Syracuse is not the first municipality to unveil a large, public Wi-Fi system in schools or otherwise, but Spaulding says planners there did not look to any one specific city for guidance as they mapped out their plan.

"I think in a lot of ways we've taken from instances where we felt things worked well," says Spaulding. "We knew what we wanted to do in our classrooms and what we wanted our kids and teachers to be doing. There are many ideas that we do borrow, but also many things we went and did on our own. We didn't want to meet where people were at, we wanted to look ahead and get out there a little further."

The project required a lot of new construction. Because of the outdated electrical and structural aspects of the buildings involved, much of the $80 million budget was spent on building modifications. Everything from creating space for the servers and other equipment to providing adequate air conditioning and ventilation had to be done.

Funding for the project comes from an assortment of state and federal grants, including No Child Left Behind (NCLB) grants, reading and curricular-related grants, and a $3.6 million grant which will be spent on teacher training and development to help faculty and staff get the most out of their new equipment.

"We competitively secured money," says Spaulding. "For teacher access, for equipment, for everything. We are terming it here as 'a convergence of events.' A lot of different things have gone on that we've been able to coordinate and facilitate in a way that makes sense."

The city is also working closely with local collegiate powerhouse Syracuse University and with other local partners including hospitals, PBS stations and other entities that can be beneficial to the educational mission of the network.

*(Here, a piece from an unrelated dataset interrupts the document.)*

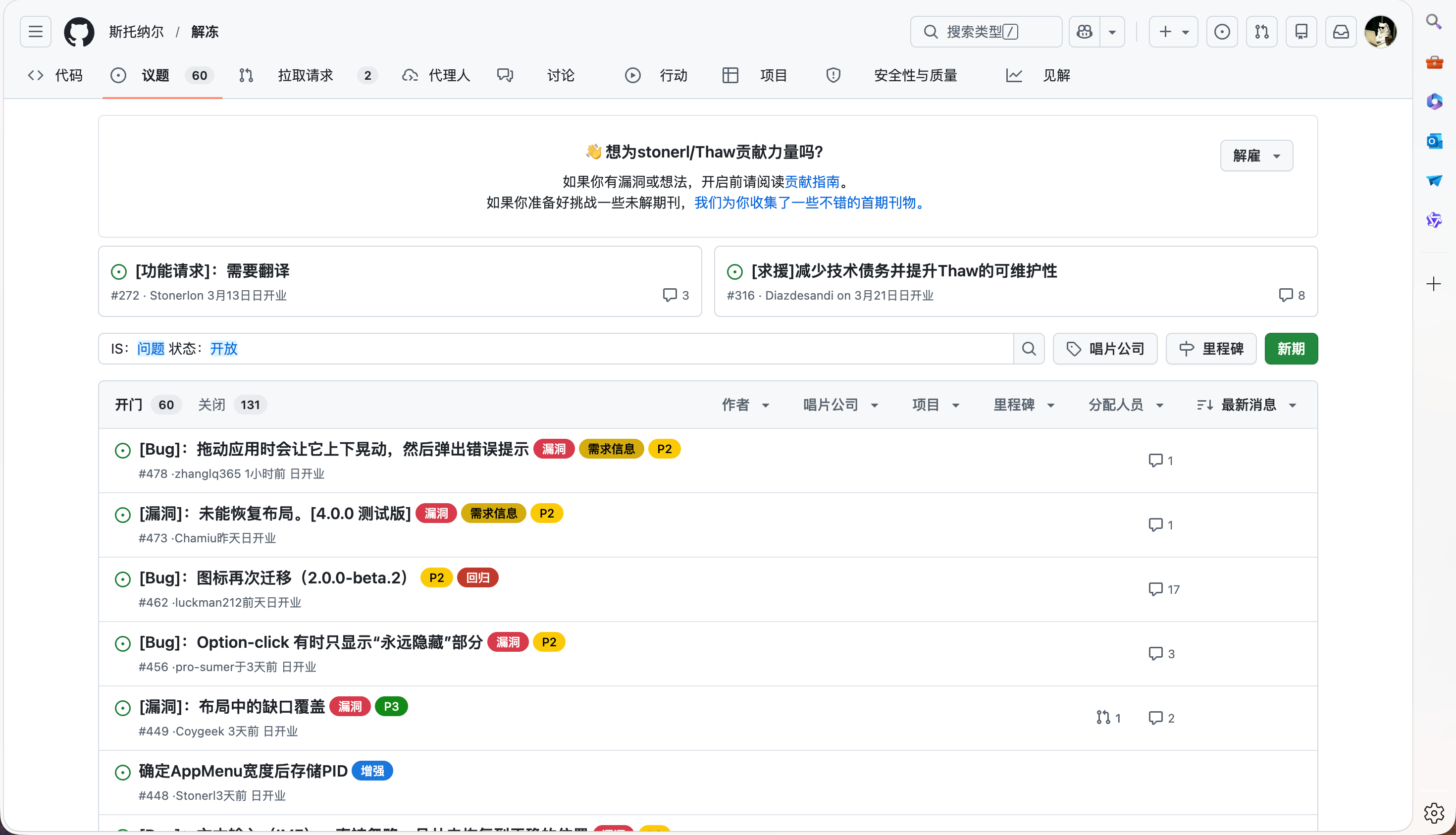Screen dimensions: 1456x835
Task: Click the GitHub logo icon
Action: coord(79,32)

The project leaders see it as expansive in its scope and thorough in its execution. The result will be a major change for students and educators in the Syracuse school district.

"I don't think anyone expected it would get off the ground," admits Spaulding. "A lot of people are surprised. We were a district that didn't really have anything, now all of a sudden you can get to a WAN with a significant amount of bandwidth. And we've implemented a lot of applications with this project: portable distance learning carts, a new e-mail system, active directory, all types of remote maintenance devices, many different types of VLANS to support the applications. We went from a limited network with limited connectivity to a state-of-the-art sophisticated network."

The entire project is expected to be completed sometime in January of 2007.